● TASK BRIEF
Retype only the lines at the head of the records, first through the one with "https://mjl.clarivate.com/collection-list-downloads (395, 1306)", exactly as written.
##### EXCERPTED RECORDS #####
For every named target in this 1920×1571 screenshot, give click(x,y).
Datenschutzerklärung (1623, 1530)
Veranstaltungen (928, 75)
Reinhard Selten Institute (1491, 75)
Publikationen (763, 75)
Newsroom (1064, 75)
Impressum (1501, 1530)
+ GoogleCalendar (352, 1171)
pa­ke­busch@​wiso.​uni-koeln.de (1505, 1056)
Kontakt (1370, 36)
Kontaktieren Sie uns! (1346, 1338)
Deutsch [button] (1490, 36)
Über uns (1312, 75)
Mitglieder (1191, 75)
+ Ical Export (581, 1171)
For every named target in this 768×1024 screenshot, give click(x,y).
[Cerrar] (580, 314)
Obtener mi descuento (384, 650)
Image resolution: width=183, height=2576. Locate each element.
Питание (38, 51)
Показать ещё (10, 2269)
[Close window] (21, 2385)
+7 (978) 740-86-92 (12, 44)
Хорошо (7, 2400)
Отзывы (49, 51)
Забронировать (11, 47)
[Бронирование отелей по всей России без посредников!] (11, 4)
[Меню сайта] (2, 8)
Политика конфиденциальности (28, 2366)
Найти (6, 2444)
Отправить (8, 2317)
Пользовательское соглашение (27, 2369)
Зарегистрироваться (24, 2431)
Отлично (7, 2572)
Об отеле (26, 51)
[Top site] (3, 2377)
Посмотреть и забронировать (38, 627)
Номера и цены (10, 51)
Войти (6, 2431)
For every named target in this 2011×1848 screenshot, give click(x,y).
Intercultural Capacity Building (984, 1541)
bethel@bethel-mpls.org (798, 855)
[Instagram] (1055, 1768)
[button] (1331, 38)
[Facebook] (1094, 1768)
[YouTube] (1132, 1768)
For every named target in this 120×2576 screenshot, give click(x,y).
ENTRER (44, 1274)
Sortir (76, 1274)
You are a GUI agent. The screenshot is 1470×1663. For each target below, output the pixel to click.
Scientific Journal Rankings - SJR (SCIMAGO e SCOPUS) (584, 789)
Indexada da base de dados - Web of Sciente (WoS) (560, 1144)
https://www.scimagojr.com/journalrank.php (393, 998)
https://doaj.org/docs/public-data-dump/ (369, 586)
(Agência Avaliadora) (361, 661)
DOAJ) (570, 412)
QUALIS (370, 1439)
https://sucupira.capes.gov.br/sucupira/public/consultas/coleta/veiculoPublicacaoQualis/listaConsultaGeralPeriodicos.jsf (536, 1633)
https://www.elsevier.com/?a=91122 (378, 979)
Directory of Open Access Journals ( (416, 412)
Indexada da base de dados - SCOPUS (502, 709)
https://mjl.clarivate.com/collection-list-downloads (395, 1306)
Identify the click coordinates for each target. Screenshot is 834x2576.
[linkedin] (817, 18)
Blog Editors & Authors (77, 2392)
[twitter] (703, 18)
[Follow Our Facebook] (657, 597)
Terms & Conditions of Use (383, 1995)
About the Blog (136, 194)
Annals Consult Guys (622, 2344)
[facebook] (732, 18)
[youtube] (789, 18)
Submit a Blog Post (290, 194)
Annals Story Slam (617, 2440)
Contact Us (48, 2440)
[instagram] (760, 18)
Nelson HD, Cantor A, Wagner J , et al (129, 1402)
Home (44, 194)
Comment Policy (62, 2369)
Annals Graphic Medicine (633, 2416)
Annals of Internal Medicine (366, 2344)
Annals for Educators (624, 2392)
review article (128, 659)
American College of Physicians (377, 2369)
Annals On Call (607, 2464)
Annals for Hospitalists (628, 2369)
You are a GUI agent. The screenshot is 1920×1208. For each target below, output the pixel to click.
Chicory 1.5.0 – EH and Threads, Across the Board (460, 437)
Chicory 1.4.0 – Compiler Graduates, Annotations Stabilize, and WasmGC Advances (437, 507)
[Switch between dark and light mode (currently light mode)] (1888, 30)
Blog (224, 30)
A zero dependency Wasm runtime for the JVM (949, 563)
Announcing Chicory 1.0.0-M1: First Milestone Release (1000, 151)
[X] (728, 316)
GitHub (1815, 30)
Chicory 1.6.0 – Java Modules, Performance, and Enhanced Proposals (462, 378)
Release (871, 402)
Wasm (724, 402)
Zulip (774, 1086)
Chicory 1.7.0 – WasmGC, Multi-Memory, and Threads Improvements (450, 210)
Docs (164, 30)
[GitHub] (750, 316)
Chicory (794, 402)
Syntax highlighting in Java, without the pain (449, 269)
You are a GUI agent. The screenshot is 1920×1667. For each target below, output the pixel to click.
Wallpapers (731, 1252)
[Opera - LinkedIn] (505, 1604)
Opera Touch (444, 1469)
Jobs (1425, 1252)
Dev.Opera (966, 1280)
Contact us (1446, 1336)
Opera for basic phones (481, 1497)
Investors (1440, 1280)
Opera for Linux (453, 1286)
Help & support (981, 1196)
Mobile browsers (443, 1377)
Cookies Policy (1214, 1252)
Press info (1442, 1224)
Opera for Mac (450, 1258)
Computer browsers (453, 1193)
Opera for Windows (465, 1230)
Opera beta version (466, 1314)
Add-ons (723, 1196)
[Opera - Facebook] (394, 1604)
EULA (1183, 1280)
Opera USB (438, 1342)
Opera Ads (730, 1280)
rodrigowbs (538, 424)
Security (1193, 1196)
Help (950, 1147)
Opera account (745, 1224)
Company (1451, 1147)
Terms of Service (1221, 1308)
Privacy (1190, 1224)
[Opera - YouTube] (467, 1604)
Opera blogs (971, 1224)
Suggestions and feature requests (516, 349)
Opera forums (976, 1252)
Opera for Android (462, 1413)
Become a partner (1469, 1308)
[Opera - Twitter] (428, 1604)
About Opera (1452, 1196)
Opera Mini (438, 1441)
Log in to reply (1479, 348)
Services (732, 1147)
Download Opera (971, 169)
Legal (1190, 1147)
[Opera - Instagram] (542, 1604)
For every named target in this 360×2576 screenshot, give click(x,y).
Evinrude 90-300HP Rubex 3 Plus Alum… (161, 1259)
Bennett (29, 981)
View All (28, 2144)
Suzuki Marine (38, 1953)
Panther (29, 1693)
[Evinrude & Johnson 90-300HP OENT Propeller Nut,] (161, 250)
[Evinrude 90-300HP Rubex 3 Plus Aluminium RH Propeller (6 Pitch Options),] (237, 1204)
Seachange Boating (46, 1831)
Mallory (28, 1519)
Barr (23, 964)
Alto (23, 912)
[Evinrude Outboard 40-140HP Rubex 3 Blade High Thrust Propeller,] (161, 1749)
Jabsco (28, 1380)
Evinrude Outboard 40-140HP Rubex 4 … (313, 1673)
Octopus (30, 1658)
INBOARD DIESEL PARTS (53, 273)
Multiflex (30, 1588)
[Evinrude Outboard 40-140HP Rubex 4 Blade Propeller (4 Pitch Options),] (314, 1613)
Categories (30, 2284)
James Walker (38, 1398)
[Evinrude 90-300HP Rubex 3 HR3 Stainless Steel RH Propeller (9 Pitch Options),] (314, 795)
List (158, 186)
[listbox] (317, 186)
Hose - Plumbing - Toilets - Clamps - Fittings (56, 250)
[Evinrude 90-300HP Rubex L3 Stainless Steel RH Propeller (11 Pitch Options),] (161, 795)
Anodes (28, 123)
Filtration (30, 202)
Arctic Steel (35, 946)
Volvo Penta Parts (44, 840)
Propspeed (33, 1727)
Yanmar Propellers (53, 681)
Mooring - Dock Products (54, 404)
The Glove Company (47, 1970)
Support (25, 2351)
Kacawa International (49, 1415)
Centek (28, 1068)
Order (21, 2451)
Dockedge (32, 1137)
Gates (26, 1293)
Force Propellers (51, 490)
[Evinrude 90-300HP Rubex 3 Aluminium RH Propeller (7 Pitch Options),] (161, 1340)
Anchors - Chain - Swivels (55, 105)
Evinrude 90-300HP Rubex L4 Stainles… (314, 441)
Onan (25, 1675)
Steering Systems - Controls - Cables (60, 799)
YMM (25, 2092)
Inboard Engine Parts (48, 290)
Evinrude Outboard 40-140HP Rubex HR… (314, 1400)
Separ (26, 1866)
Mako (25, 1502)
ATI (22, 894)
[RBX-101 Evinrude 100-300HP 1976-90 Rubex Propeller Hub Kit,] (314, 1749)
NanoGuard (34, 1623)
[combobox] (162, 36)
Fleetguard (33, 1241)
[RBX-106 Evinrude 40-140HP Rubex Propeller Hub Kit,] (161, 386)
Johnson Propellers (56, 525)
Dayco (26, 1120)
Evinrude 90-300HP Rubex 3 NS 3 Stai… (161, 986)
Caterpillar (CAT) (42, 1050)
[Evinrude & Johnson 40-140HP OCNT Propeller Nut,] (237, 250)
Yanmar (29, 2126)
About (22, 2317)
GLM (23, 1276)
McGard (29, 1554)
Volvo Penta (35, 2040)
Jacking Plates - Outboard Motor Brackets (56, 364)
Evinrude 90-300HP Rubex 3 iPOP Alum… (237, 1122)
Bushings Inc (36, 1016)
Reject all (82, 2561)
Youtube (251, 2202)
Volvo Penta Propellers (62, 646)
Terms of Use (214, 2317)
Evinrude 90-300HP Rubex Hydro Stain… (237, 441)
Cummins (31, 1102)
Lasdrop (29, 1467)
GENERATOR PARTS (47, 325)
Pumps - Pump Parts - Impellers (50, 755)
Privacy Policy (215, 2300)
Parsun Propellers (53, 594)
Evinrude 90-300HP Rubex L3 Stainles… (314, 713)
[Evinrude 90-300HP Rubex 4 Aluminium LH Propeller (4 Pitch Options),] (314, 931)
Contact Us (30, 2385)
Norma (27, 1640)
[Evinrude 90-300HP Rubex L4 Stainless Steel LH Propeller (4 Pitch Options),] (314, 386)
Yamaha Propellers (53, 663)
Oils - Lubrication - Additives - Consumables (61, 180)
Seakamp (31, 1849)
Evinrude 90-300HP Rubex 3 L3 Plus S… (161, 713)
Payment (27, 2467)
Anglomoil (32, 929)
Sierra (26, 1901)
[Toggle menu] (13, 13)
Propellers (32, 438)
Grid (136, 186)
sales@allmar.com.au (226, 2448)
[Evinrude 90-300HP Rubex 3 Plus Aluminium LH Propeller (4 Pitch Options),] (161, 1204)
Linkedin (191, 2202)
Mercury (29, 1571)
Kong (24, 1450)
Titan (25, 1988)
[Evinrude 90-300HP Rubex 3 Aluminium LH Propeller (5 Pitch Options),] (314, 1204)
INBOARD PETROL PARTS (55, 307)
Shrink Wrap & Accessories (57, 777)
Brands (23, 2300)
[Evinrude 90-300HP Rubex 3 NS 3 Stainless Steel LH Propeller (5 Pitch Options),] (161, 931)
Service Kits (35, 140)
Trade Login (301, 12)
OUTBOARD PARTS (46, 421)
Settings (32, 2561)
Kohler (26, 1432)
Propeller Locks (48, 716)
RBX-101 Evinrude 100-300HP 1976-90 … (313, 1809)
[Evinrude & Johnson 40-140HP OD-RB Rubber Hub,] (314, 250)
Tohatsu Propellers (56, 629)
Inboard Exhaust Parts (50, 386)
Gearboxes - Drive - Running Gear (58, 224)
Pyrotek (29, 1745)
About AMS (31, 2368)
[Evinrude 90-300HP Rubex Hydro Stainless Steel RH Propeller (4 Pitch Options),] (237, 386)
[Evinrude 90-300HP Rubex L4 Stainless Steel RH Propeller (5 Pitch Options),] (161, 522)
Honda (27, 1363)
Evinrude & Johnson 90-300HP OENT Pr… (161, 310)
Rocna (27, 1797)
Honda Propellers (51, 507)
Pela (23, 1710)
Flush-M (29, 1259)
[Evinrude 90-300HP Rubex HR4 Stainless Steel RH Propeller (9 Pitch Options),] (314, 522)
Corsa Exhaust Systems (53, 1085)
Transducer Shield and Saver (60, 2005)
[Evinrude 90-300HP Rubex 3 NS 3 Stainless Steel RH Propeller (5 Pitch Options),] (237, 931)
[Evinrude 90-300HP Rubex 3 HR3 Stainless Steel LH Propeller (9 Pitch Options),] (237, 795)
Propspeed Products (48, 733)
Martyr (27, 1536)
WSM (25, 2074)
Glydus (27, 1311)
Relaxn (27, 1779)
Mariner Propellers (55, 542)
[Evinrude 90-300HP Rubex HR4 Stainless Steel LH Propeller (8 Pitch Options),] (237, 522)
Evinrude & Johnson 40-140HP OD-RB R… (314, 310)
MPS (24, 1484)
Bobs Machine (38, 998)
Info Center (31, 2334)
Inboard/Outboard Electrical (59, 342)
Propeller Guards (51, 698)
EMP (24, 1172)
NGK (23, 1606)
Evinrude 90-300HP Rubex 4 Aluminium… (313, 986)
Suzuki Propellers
#####
● ANSWER
For every named target in this 1920×1571 screenshot, give click(x,y).
Datenschutzerklärung (1623, 1530)
Veranstaltungen (928, 75)
Reinhard Selten Institute (1491, 75)
Publikationen (763, 75)
Newsroom (1064, 75)
Impressum (1501, 1530)
+ GoogleCalendar (352, 1171)
pa­ke­busch@​wiso.​uni-koeln.de (1505, 1056)
Kontakt (1370, 36)
Kontaktieren Sie uns! (1346, 1338)
Deutsch [button] (1490, 36)
Über uns (1312, 75)
Mitglieder (1191, 75)
+ Ical Export (581, 1171)
For every named target in this 768×1024 screenshot, give click(x,y).
[Cerrar] (580, 314)
Obtener mi descuento (384, 650)
Image resolution: width=183, height=2576. Locate each element.
Питание (38, 51)
Показать ещё (10, 2269)
[Close window] (21, 2385)
+7 (978) 740-86-92 (12, 44)
Хорошо (7, 2400)
Отзывы (49, 51)
Забронировать (11, 47)
[Бронирование отелей по всей России без посредников!] (11, 4)
[Меню сайта] (2, 8)
Политика конфиденциальности (28, 2366)
Найти (6, 2444)
Отправить (8, 2317)
Пользовательское соглашение (27, 2369)
Зарегистрироваться (24, 2431)
Отлично (7, 2572)
Об отеле (26, 51)
[Top site] (3, 2377)
Посмотреть и забронировать (38, 627)
Номера и цены (10, 51)
Войти (6, 2431)
For every named target in this 2011×1848 screenshot, give click(x,y).
Intercultural Capacity Building (984, 1541)
bethel@bethel-mpls.org (798, 855)
[Instagram] (1055, 1768)
[button] (1331, 38)
[Facebook] (1094, 1768)
[YouTube] (1132, 1768)
For every named target in this 120×2576 screenshot, give click(x,y).
ENTRER (44, 1274)
Sortir (76, 1274)
You are a GUI agent. The screenshot is 1470×1663. For each target below, output the pixel to click.
Scientific Journal Rankings - SJR (SCIMAGO e SCOPUS) (584, 789)
Indexada da base de dados - Web of Sciente (WoS) (560, 1144)
https://www.scimagojr.com/journalrank.php (393, 998)
https://doaj.org/docs/public-data-dump/ (369, 586)
(Agência Avaliadora) (361, 661)
DOAJ) (570, 412)
QUALIS (370, 1439)
https://sucupira.capes.gov.br/sucupira/public/consultas/coleta/veiculoPublicacaoQualis/listaConsultaGeralPeriodicos.jsf (536, 1633)
https://www.elsevier.com/?a=91122 (378, 979)
Directory of Open Access Journals ( (416, 412)
Indexada da base de dados - SCOPUS (502, 709)
https://mjl.clarivate.com/collection-list-downloads (395, 1306)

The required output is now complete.